Your assignment |
Each entry below is to be copied out exactly and in full.

**** Given records ****

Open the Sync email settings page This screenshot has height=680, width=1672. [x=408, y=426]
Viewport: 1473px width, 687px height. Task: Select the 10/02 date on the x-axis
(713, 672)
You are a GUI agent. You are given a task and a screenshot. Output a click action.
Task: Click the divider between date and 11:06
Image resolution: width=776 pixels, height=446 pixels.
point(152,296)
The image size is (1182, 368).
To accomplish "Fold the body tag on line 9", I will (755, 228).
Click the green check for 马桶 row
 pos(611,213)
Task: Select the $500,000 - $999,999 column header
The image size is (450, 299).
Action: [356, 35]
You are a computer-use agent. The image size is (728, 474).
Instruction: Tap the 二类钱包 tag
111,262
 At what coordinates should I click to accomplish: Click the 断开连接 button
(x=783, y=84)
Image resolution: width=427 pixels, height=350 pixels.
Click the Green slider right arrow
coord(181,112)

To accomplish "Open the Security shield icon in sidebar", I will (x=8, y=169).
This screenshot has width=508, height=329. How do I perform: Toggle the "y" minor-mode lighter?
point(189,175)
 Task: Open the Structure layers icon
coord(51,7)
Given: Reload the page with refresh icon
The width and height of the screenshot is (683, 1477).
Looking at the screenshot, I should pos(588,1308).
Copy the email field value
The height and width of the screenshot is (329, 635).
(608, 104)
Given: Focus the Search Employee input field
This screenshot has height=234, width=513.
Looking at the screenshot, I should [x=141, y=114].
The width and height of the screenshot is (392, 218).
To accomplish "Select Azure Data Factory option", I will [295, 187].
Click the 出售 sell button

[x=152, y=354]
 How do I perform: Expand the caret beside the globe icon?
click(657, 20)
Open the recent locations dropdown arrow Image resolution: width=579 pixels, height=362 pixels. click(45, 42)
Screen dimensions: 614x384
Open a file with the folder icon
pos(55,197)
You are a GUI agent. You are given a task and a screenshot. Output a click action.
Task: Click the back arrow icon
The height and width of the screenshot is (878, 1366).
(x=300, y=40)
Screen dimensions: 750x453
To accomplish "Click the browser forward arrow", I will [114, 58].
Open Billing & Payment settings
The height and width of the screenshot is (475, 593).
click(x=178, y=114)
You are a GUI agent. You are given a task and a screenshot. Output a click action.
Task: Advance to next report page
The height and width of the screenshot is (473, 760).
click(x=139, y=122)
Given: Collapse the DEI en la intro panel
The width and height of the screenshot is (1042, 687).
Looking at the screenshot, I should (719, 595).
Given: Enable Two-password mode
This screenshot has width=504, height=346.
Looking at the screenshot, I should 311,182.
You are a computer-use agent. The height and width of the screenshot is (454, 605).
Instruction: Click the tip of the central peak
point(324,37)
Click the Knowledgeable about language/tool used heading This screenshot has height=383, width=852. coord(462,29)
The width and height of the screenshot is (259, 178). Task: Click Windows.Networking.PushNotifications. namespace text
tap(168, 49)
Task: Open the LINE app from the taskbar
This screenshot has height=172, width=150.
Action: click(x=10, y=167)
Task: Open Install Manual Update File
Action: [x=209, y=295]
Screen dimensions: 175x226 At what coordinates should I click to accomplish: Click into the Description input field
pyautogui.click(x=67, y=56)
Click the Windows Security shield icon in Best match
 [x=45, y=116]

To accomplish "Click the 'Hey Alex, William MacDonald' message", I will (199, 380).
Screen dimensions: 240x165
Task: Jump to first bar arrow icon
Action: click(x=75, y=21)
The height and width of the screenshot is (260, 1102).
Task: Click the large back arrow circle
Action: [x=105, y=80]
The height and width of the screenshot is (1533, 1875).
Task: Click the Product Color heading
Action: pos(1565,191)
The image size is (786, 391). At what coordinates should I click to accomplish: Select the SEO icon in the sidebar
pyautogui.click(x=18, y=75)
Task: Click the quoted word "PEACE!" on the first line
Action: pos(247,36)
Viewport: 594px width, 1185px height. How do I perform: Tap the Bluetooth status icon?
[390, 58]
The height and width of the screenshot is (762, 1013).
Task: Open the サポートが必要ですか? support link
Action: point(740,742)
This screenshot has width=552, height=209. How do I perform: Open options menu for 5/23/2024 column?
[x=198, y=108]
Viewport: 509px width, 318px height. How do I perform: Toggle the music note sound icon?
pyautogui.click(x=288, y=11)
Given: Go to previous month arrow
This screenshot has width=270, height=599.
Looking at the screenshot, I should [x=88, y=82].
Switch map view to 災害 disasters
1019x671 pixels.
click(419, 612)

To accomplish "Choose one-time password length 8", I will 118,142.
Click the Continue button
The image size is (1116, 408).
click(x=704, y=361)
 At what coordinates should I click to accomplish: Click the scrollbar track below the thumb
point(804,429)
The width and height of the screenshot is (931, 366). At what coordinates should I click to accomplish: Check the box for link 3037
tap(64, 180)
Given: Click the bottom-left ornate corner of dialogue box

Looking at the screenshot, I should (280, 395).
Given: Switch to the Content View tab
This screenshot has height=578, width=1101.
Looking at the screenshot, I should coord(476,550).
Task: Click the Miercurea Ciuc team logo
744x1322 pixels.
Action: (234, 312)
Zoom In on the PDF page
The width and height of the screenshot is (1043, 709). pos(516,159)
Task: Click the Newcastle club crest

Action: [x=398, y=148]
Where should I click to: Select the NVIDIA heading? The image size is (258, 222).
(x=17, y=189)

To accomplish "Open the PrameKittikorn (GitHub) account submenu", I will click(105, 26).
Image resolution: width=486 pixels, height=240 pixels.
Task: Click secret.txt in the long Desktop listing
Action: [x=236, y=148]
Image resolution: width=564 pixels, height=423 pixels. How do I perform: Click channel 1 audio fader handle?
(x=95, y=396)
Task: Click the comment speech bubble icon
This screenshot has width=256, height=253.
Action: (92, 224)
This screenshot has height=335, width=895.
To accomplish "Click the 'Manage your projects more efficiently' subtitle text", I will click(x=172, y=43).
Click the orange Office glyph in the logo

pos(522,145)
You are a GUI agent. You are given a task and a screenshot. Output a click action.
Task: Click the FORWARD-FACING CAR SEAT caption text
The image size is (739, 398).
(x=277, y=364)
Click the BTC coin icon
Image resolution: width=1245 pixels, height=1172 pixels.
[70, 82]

****

Response |
Open the Sync email settings page This screenshot has height=680, width=1672. [x=408, y=426]
Viewport: 1473px width, 687px height. Task: Select the 10/02 date on the x-axis
(713, 672)
You are a GUI agent. You are given a task and a screenshot. Output a click action.
Task: Click the divider between date and 11:06
Image resolution: width=776 pixels, height=446 pixels.
point(152,296)
The image size is (1182, 368).
To accomplish "Fold the body tag on line 9", I will (755, 228).
Click the green check for 马桶 row
 pos(611,213)
Task: Select the $500,000 - $999,999 column header
The image size is (450, 299).
Action: [356, 35]
You are a computer-use agent. The image size is (728, 474).
Instruction: Tap the 二类钱包 tag
111,262
 At what coordinates should I click to accomplish: Click the 断开连接 button
(x=783, y=84)
Image resolution: width=427 pixels, height=350 pixels.
Click the Green slider right arrow
coord(181,112)

To accomplish "Open the Security shield icon in sidebar", I will (x=8, y=169).
This screenshot has width=508, height=329. How do I perform: Toggle the "y" minor-mode lighter?
point(189,175)
 Task: Open the Structure layers icon
coord(51,7)
Given: Reload the page with refresh icon
The width and height of the screenshot is (683, 1477).
Looking at the screenshot, I should pos(588,1308).
Copy the email field value
The height and width of the screenshot is (329, 635).
(608, 104)
Given: Focus the Search Employee input field
This screenshot has height=234, width=513.
Looking at the screenshot, I should [x=141, y=114].
The width and height of the screenshot is (392, 218).
To accomplish "Select Azure Data Factory option", I will [295, 187].
Click the 出售 sell button

[x=152, y=354]
 How do I perform: Expand the caret beside the globe icon?
click(657, 20)
Open the recent locations dropdown arrow Image resolution: width=579 pixels, height=362 pixels. click(45, 42)
Screen dimensions: 614x384
Open a file with the folder icon
pos(55,197)
You are a GUI agent. You are given a task and a screenshot. Output a click action.
Task: Click the back arrow icon
The height and width of the screenshot is (878, 1366).
(x=300, y=40)
Screen dimensions: 750x453
To accomplish "Click the browser forward arrow", I will [114, 58].
Open Billing & Payment settings
The height and width of the screenshot is (475, 593).
click(x=178, y=114)
You are a GUI agent. You are given a task and a screenshot. Output a click action.
Task: Advance to next report page
The height and width of the screenshot is (473, 760).
click(x=139, y=122)
Given: Collapse the DEI en la intro panel
The width and height of the screenshot is (1042, 687).
Looking at the screenshot, I should (719, 595).
Given: Enable Two-password mode
This screenshot has width=504, height=346.
Looking at the screenshot, I should 311,182.
You are a computer-use agent. The height and width of the screenshot is (454, 605).
Instruction: Click the tip of the central peak
point(324,37)
Click the Knowledgeable about language/tool used heading This screenshot has height=383, width=852. coord(462,29)
The width and height of the screenshot is (259, 178). Task: Click Windows.Networking.PushNotifications. namespace text
tap(168, 49)
Task: Open the LINE app from the taskbar
This screenshot has height=172, width=150.
Action: click(x=10, y=167)
Task: Open Install Manual Update File
Action: [x=209, y=295]
Screen dimensions: 175x226 At what coordinates should I click to accomplish: Click into the Description input field
pyautogui.click(x=67, y=56)
Click the Windows Security shield icon in Best match
 [x=45, y=116]

To accomplish "Click the 'Hey Alex, William MacDonald' message", I will (199, 380).
Screen dimensions: 240x165
Task: Jump to first bar arrow icon
Action: click(x=75, y=21)
The height and width of the screenshot is (260, 1102).
Task: Click the large back arrow circle
Action: [x=105, y=80]
The height and width of the screenshot is (1533, 1875).
Task: Click the Product Color heading
Action: pos(1565,191)
The image size is (786, 391). At what coordinates should I click to accomplish: Select the SEO icon in the sidebar
pyautogui.click(x=18, y=75)
Task: Click the quoted word "PEACE!" on the first line
Action: pos(247,36)
Viewport: 594px width, 1185px height. How do I perform: Tap the Bluetooth status icon?
[390, 58]
The height and width of the screenshot is (762, 1013).
Task: Open the サポートが必要ですか? support link
Action: point(740,742)
This screenshot has width=552, height=209. How do I perform: Open options menu for 5/23/2024 column?
[x=198, y=108]
Viewport: 509px width, 318px height. How do I perform: Toggle the music note sound icon?
pyautogui.click(x=288, y=11)
Given: Go to previous month arrow
This screenshot has width=270, height=599.
Looking at the screenshot, I should [x=88, y=82].
Switch map view to 災害 disasters
1019x671 pixels.
click(419, 612)

To accomplish "Choose one-time password length 8", I will 118,142.
Click the Continue button
The image size is (1116, 408).
click(x=704, y=361)
 At what coordinates should I click to accomplish: Click the scrollbar track below the thumb
point(804,429)
The width and height of the screenshot is (931, 366). At what coordinates should I click to accomplish: Check the box for link 3037
tap(64, 180)
Given: Click the bottom-left ornate corner of dialogue box

Looking at the screenshot, I should (280, 395).
Given: Switch to the Content View tab
This screenshot has height=578, width=1101.
Looking at the screenshot, I should coord(476,550).
Task: Click the Miercurea Ciuc team logo
744x1322 pixels.
Action: (234, 312)
Zoom In on the PDF page
The width and height of the screenshot is (1043, 709). pos(516,159)
Task: Click the Newcastle club crest

Action: [x=398, y=148]
Where should I click to: Select the NVIDIA heading? The image size is (258, 222).
(x=17, y=189)

To accomplish "Open the PrameKittikorn (GitHub) account submenu", I will click(105, 26).
Image resolution: width=486 pixels, height=240 pixels.
Task: Click secret.txt in the long Desktop listing
Action: [x=236, y=148]
Image resolution: width=564 pixels, height=423 pixels. How do I perform: Click channel 1 audio fader handle?
(x=95, y=396)
Task: Click the comment speech bubble icon
This screenshot has width=256, height=253.
Action: (92, 224)
This screenshot has height=335, width=895.
To accomplish "Click the 'Manage your projects more efficiently' subtitle text", I will click(x=172, y=43).
Click the orange Office glyph in the logo

pos(522,145)
You are a GUI agent. You are given a task and a screenshot. Output a click action.
Task: Click the FORWARD-FACING CAR SEAT caption text
The image size is (739, 398).
(x=277, y=364)
Click the BTC coin icon
Image resolution: width=1245 pixels, height=1172 pixels.
[70, 82]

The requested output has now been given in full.